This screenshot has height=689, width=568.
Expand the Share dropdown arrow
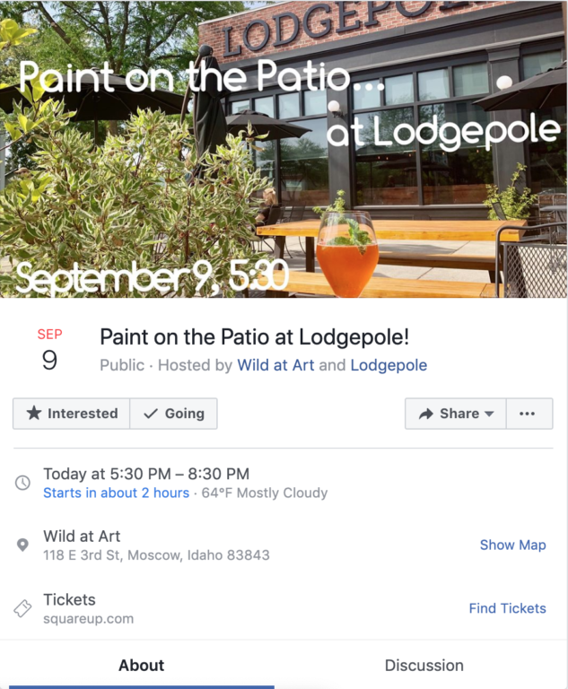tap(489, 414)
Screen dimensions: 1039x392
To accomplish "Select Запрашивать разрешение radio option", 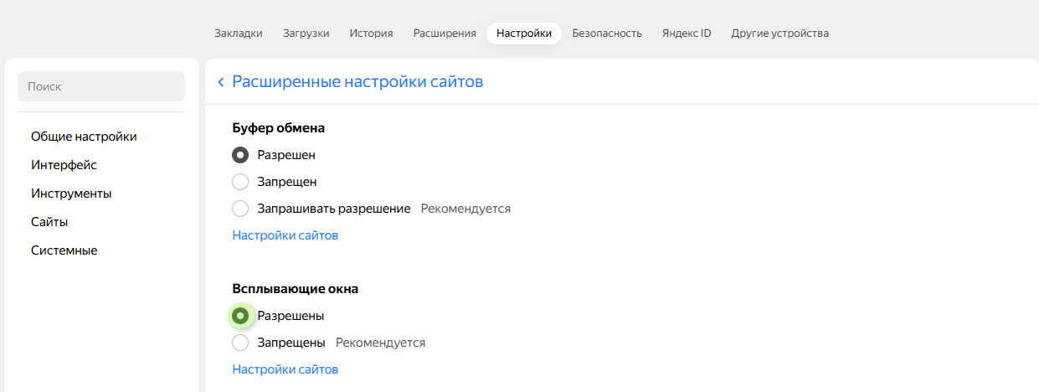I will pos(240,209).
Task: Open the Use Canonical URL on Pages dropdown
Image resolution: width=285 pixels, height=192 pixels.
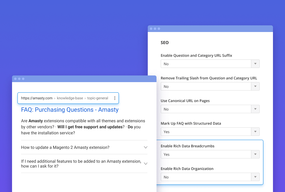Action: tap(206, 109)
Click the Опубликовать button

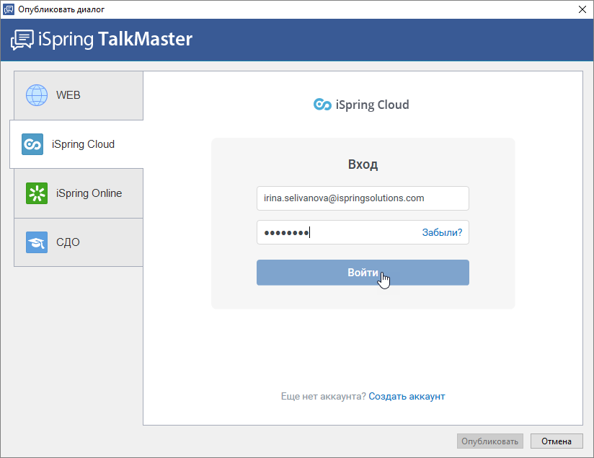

--

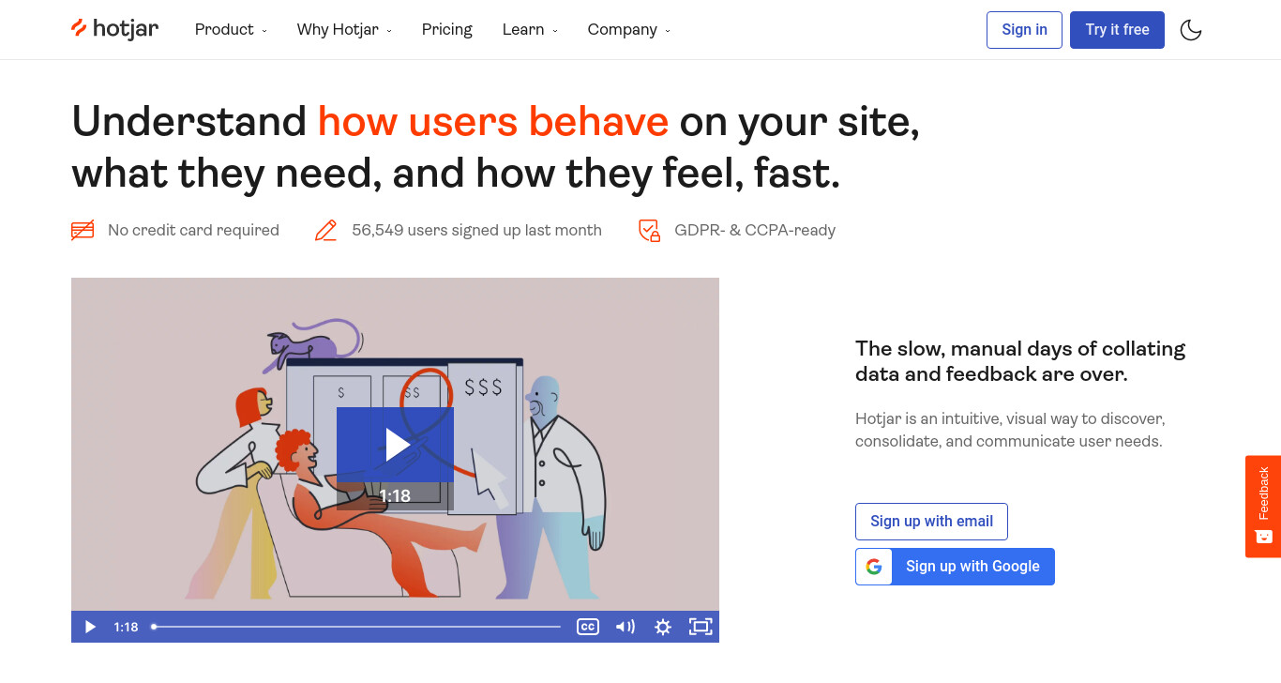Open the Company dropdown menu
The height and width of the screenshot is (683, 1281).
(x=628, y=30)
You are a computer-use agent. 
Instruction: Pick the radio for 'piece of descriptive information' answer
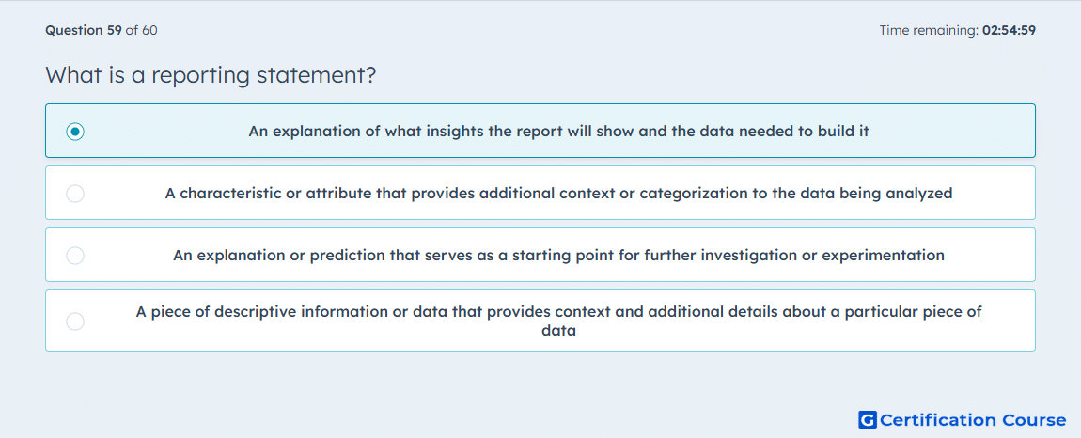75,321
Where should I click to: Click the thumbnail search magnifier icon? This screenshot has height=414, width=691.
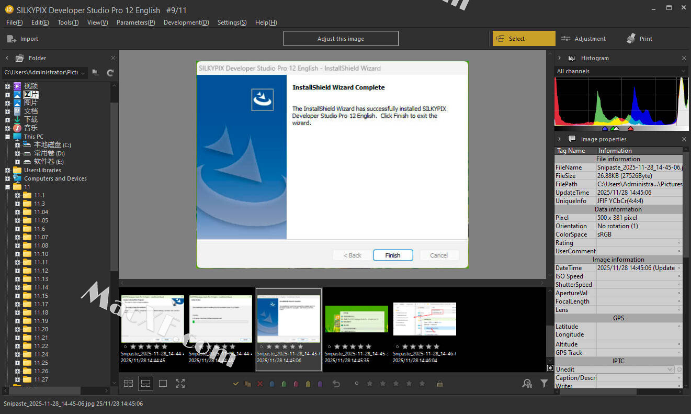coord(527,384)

» **Assignment**
From the material above, reproduce only what runs from the line holding "Image resolution: width=285" down to the line holding "Click the Опубликовать button", both included, pictures excluded.

» **Task result**
Image resolution: width=285 pixels, height=192 pixels.
Action: tap(206, 109)
Click the Опубликовать button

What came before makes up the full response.